简介
问题描述:在Oracle19cRAC中启动CRS服务,其中一个节点的ASM实例无法自动启动,需要手动执行startup命令,且启动实例后集群服务正常。
这种情况就有可能是ASM密码文件错误造成的,当ASM的密码文件丢失、损坏,或手动更替后,就会出现这种问题。
常规的备份中并不包含ASM密码文件,如数据库备份、OCR备份、OLR备份等,这就使得当ASM密码文件出现错误的时候,无法通过常规的备份进行恢复。
因此,我将介绍四种不同的恢复ASM密码文件的方式,分成四个文章来介绍,通过四个测试,来验证其可行性。
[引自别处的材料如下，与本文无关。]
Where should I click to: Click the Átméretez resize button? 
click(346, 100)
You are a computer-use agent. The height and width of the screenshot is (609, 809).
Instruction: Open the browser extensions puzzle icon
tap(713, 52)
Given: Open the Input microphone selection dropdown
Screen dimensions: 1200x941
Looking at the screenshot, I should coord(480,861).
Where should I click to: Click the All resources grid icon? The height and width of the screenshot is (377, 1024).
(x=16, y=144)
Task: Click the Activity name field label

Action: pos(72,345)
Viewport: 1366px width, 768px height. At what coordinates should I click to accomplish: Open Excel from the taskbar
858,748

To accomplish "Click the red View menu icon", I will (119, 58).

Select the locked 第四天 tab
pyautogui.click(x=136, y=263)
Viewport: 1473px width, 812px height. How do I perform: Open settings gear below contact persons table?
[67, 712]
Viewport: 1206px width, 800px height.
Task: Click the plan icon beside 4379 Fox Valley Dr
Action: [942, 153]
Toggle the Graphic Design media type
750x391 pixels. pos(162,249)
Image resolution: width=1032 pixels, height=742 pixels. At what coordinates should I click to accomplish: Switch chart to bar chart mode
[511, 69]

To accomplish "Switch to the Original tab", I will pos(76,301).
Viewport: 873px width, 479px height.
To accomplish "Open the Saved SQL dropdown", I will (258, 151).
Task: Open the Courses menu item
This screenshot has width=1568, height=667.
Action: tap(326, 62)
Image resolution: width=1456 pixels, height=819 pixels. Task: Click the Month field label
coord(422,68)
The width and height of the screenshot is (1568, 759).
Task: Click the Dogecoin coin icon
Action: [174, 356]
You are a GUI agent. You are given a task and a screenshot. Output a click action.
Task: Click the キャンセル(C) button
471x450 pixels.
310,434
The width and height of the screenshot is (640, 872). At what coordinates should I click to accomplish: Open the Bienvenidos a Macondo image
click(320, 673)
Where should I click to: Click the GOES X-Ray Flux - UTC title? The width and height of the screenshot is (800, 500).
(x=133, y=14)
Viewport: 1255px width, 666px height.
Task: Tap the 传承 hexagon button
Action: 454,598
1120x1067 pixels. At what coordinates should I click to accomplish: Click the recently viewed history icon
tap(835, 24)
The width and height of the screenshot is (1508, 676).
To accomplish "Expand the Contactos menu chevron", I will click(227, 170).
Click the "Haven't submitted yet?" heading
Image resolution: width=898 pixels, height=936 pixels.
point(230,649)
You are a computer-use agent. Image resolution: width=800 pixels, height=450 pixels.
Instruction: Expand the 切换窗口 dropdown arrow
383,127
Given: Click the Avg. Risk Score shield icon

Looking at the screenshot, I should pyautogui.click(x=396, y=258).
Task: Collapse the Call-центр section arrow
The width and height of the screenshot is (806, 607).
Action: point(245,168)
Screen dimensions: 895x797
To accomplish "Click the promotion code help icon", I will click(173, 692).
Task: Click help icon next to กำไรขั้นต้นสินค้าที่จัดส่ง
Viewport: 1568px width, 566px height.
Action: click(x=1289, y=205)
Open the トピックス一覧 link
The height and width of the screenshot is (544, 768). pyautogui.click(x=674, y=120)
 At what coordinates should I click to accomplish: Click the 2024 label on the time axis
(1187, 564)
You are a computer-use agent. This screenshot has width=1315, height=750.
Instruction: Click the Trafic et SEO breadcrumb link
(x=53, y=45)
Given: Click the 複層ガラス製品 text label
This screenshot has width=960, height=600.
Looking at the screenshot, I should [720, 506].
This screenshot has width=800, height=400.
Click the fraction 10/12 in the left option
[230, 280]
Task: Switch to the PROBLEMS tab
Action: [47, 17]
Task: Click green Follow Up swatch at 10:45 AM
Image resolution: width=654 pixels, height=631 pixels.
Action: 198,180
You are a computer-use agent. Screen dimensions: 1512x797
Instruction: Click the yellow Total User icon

1、通过asmcmd --nocp credfix命令恢复。
2、通过密码文件备份恢复。
3、没有密码文件备份,同时版本低于19.8,通过升级补丁后执行asmcmd --nocp credfix命令恢复。
4、直接创建密码文件恢复
测试一:
通过asmcmd --nocp credfix命令恢复ASM密码文件。
测试环境:
Oracle19c双节点RAC集群
rac1 节点一
rac2 节点二
版本19.16
适用场景:
Oracle 19.8 及以上版本
ASM 密码文件丢失或损坏,其他集群组件正常
需具有 root 用户权限和节点间 SSH 互信
修复方法:
使用asmcmd --nocp credverify验证用户凭证状态。
使用asmcmd --nocp credfix命令修复用户凭证。
该方法仅适用于19.8及以上版本的数据库,因为只有在19.8及以上版本中才存在credfix命令。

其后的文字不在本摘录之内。